** DATASET RECORDS follows **

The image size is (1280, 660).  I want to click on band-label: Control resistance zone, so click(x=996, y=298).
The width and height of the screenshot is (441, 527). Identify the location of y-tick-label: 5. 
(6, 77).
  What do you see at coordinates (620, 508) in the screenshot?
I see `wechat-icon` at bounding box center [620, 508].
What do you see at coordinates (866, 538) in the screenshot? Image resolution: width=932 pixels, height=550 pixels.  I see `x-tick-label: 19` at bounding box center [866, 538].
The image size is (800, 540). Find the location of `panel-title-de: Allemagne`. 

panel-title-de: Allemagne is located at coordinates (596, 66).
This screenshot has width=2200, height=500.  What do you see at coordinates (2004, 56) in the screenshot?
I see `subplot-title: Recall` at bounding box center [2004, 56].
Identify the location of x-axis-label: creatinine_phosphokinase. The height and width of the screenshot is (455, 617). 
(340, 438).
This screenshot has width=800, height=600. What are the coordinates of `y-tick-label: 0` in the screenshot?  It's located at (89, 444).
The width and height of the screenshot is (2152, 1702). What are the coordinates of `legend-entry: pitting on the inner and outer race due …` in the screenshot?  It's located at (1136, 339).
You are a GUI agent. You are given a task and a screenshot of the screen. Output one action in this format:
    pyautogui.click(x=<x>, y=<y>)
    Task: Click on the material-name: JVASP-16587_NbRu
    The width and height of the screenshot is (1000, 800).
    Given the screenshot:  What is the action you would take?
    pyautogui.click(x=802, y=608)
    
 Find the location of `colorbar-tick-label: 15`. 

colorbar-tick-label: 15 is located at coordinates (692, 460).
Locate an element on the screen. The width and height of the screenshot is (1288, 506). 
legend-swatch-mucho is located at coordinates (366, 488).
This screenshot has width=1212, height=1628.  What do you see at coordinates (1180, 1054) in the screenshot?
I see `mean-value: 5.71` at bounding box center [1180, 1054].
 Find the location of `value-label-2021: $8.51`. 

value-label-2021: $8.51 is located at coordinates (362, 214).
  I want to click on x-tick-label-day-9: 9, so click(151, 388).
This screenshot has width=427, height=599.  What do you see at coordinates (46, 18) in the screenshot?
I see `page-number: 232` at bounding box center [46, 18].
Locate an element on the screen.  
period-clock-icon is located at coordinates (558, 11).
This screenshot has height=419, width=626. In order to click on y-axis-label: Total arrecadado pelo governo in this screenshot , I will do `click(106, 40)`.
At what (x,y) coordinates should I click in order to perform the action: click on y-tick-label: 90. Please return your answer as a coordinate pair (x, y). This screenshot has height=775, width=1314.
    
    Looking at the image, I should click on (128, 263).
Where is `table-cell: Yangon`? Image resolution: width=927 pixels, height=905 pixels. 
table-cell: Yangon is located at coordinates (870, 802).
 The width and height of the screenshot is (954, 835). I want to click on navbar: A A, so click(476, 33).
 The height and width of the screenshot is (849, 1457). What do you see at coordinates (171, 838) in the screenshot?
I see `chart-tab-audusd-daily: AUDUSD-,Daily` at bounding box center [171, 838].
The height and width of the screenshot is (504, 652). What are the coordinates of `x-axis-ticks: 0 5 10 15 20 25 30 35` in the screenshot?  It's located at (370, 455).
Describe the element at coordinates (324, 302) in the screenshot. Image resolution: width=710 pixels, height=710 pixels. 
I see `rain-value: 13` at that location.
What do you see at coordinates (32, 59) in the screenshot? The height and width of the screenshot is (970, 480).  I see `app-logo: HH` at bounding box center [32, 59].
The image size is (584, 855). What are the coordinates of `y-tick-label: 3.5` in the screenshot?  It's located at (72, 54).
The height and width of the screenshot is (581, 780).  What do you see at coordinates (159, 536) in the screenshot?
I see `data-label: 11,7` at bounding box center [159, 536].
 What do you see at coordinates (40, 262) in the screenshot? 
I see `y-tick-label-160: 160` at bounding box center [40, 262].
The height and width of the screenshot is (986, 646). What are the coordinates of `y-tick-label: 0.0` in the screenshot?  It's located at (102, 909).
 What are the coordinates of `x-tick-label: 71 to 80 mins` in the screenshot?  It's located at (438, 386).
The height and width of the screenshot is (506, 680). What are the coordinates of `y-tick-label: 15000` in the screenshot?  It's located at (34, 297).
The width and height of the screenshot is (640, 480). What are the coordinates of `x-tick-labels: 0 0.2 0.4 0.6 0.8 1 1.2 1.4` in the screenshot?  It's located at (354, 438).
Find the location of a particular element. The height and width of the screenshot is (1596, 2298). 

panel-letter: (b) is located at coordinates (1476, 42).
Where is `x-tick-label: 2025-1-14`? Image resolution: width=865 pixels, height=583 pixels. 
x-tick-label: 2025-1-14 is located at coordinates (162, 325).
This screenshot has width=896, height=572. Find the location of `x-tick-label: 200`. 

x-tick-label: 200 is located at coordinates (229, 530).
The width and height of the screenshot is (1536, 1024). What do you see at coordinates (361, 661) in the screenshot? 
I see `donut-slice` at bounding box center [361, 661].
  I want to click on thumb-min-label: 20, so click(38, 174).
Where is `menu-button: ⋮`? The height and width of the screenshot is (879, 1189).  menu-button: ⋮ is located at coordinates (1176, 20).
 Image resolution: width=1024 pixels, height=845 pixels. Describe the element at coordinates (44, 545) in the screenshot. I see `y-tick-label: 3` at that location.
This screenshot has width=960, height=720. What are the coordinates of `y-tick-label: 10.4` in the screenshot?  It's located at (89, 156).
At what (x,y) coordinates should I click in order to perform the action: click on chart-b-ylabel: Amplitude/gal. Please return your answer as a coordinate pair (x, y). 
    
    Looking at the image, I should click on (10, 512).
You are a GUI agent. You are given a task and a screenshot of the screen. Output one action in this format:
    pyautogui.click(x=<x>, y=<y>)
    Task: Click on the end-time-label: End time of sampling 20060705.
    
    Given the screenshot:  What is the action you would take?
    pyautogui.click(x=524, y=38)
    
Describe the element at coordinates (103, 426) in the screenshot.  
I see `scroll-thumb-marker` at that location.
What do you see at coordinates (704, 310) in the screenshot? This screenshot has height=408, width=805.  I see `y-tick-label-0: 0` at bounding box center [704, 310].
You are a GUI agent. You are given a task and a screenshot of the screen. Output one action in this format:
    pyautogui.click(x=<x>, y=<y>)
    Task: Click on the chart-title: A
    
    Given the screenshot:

** End of DATASET RECORDS **

* [TASK ITEM]: Reproduce the records above line for line, changing nothing.

* [ANSWER FOR THE TASK]:
The image size is (1280, 660).  I want to click on band-label: Control resistance zone, so click(x=996, y=298).
The width and height of the screenshot is (441, 527). Identify the location of y-tick-label: 5. 
(6, 77).
  What do you see at coordinates (620, 508) in the screenshot?
I see `wechat-icon` at bounding box center [620, 508].
What do you see at coordinates (866, 538) in the screenshot? Image resolution: width=932 pixels, height=550 pixels.  I see `x-tick-label: 19` at bounding box center [866, 538].
The image size is (800, 540). Find the location of `panel-title-de: Allemagne`. 

panel-title-de: Allemagne is located at coordinates (596, 66).
This screenshot has width=2200, height=500.  What do you see at coordinates (2004, 56) in the screenshot?
I see `subplot-title: Recall` at bounding box center [2004, 56].
Identify the location of x-axis-label: creatinine_phosphokinase. The height and width of the screenshot is (455, 617). 
(340, 438).
This screenshot has width=800, height=600. What are the coordinates of `y-tick-label: 0` in the screenshot?  It's located at (89, 444).
The width and height of the screenshot is (2152, 1702). What are the coordinates of `legend-entry: pitting on the inner and outer race due …` in the screenshot?  It's located at (1136, 339).
You are a GUI agent. You are given a task and a screenshot of the screen. Output one action in this format:
    pyautogui.click(x=<x>, y=<y>)
    Task: Click on the material-name: JVASP-16587_NbRu
    The width and height of the screenshot is (1000, 800).
    Given the screenshot:  What is the action you would take?
    pyautogui.click(x=802, y=608)
    
 Find the location of `colorbar-tick-label: 15`. 

colorbar-tick-label: 15 is located at coordinates (692, 460).
Locate an element on the screen. The width and height of the screenshot is (1288, 506). 
legend-swatch-mucho is located at coordinates (366, 488).
This screenshot has width=1212, height=1628.  What do you see at coordinates (1180, 1054) in the screenshot?
I see `mean-value: 5.71` at bounding box center [1180, 1054].
 Find the location of `value-label-2021: $8.51`. 

value-label-2021: $8.51 is located at coordinates (362, 214).
  I want to click on x-tick-label-day-9: 9, so click(151, 388).
This screenshot has width=427, height=599.  What do you see at coordinates (46, 18) in the screenshot?
I see `page-number: 232` at bounding box center [46, 18].
Locate an element on the screen.  
period-clock-icon is located at coordinates (558, 11).
This screenshot has height=419, width=626. In order to click on y-axis-label: Total arrecadado pelo governo in this screenshot , I will do `click(106, 40)`.
At what (x,y) coordinates should I click in order to perform the action: click on y-tick-label: 90. Please return your answer as a coordinate pair (x, y). This screenshot has height=775, width=1314.
    
    Looking at the image, I should click on (128, 263).
Where is `table-cell: Yangon`? Image resolution: width=927 pixels, height=905 pixels. 
table-cell: Yangon is located at coordinates (870, 802).
 The width and height of the screenshot is (954, 835). I want to click on navbar: A A, so click(476, 33).
 The height and width of the screenshot is (849, 1457). What do you see at coordinates (171, 838) in the screenshot?
I see `chart-tab-audusd-daily: AUDUSD-,Daily` at bounding box center [171, 838].
The height and width of the screenshot is (504, 652). What are the coordinates of `x-axis-ticks: 0 5 10 15 20 25 30 35` in the screenshot?  It's located at (370, 455).
Describe the element at coordinates (324, 302) in the screenshot. Image resolution: width=710 pixels, height=710 pixels. 
I see `rain-value: 13` at that location.
What do you see at coordinates (32, 59) in the screenshot? The height and width of the screenshot is (970, 480).  I see `app-logo: HH` at bounding box center [32, 59].
The image size is (584, 855). What are the coordinates of `y-tick-label: 3.5` in the screenshot?  It's located at (72, 54).
The height and width of the screenshot is (581, 780).  What do you see at coordinates (159, 536) in the screenshot?
I see `data-label: 11,7` at bounding box center [159, 536].
 What do you see at coordinates (40, 262) in the screenshot? 
I see `y-tick-label-160: 160` at bounding box center [40, 262].
The height and width of the screenshot is (986, 646). What are the coordinates of `y-tick-label: 0.0` in the screenshot?  It's located at (102, 909).
 What are the coordinates of `x-tick-label: 71 to 80 mins` in the screenshot?  It's located at (438, 386).
The height and width of the screenshot is (506, 680). What are the coordinates of `y-tick-label: 15000` in the screenshot?  It's located at (34, 297).
The width and height of the screenshot is (640, 480). What are the coordinates of `x-tick-labels: 0 0.2 0.4 0.6 0.8 1 1.2 1.4` in the screenshot?  It's located at (354, 438).
Find the location of a particular element. The height and width of the screenshot is (1596, 2298). 

panel-letter: (b) is located at coordinates (1476, 42).
Where is `x-tick-label: 2025-1-14`? Image resolution: width=865 pixels, height=583 pixels. 
x-tick-label: 2025-1-14 is located at coordinates (162, 325).
This screenshot has width=896, height=572. Find the location of `x-tick-label: 200`. 

x-tick-label: 200 is located at coordinates (229, 530).
The width and height of the screenshot is (1536, 1024). What do you see at coordinates (361, 661) in the screenshot? 
I see `donut-slice` at bounding box center [361, 661].
  I want to click on thumb-min-label: 20, so click(38, 174).
Where is `menu-button: ⋮`? The height and width of the screenshot is (879, 1189).  menu-button: ⋮ is located at coordinates (1176, 20).
 Image resolution: width=1024 pixels, height=845 pixels. Describe the element at coordinates (44, 545) in the screenshot. I see `y-tick-label: 3` at that location.
This screenshot has width=960, height=720. What are the coordinates of `y-tick-label: 10.4` in the screenshot?  It's located at (89, 156).
At what (x,y) coordinates should I click in order to perform the action: click on chart-b-ylabel: Amplitude/gal. Please return your answer as a coordinate pair (x, y). 
    
    Looking at the image, I should click on (10, 512).
You are a GUI agent. You are given a task and a screenshot of the screen. Output one action in this format:
    pyautogui.click(x=<x>, y=<y>)
    Task: Click on the end-time-label: End time of sampling 20060705.
    
    Given the screenshot:  What is the action you would take?
    pyautogui.click(x=524, y=38)
    
Describe the element at coordinates (103, 426) in the screenshot.  
I see `scroll-thumb-marker` at that location.
What do you see at coordinates (704, 310) in the screenshot? This screenshot has height=408, width=805.  I see `y-tick-label-0: 0` at bounding box center [704, 310].
You are a GUI agent. You are given a task and a screenshot of the screen. Output one action in this format:
    pyautogui.click(x=<x>, y=<y>)
    Task: Click on the chart-title: A
    
    Given the screenshot:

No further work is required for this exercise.